In the area of MAC-aware attack mitigation, we develop a protocol that converges to optimal performance against both false reservations and MAC-aware jamming. In particular, against false reservations, we ensure that the long-term average power-spectral density is constant regardless of attacker reservations; in other words, attackers that do not use their reserved bandwidth have that bandwidth reclaimed by legitimate users. Against MAC-aware jamming, we transmit jamming-relevant information only to nodes that actively avoid reserved bandwidth-time slots. We also examined false channel reporting, where a user misreports his channel status, resulting in degraded performance for other network users.

In the area of cognitive radio, where secondary users use license bands that are unused by licensed (primary) users, we developed a new spectrum sensing technique based on Hermetian inner product which can detect primary user transmissions well below the noise floor.

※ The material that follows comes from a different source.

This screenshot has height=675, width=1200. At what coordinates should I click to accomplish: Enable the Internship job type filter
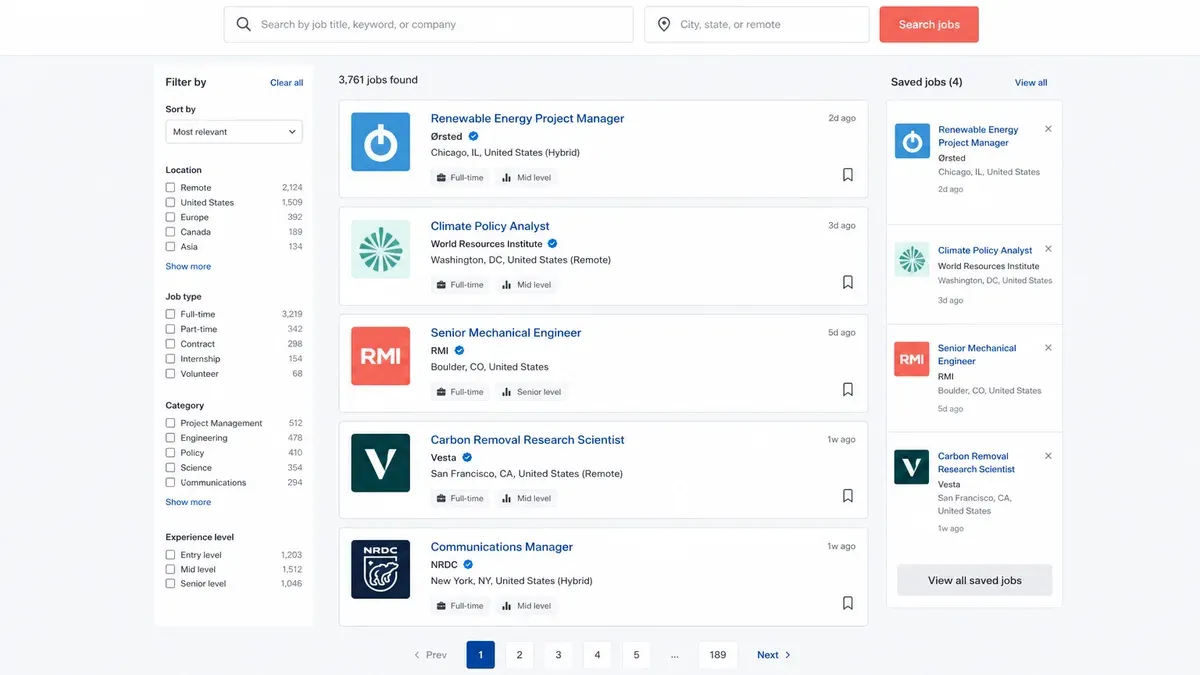coord(170,359)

In the area of health device security, we examined the claim in the literature that the electrocardiograph (ECG) signal would provide an accessible and secure key-generation source for same-body detection in body area networks. We discovered that many parts of the body do not receive ECG signals at sufficient signal strength to allow for good key generation. We developed an alternative approach, based on galvanic coupling below the action potential, to allow devices in contact with a body to share a key.

In the area of Internet security using application-layer information, we developed MiddlePolice, a cloud-based DDoS-mitigation approach that combines the in-cloud filtering of existing commercial approaches, together with a mechanism called “capabilities” in the academic approaches, to create an in-cloud, destination-driven enforcement of per-flow bandwidth allocations. MiddlePolice can enforce a wide variety of destination-specified policies with a single mechanism, and each destination can choose the traffic that it wishes to prioritize.

Finally, we developed Origin and Path Trace, which allows for per-packet hop-by-hop authentication of the origin and authentication of intermediate routers at line speed. Our key technique is the dynamically recreatable key: a key that can be created quickly at the router and shared with each source. This key can then be recreated on a per-packet basis at the router at speeds approaching a hundred gigabits on a commodity CPU.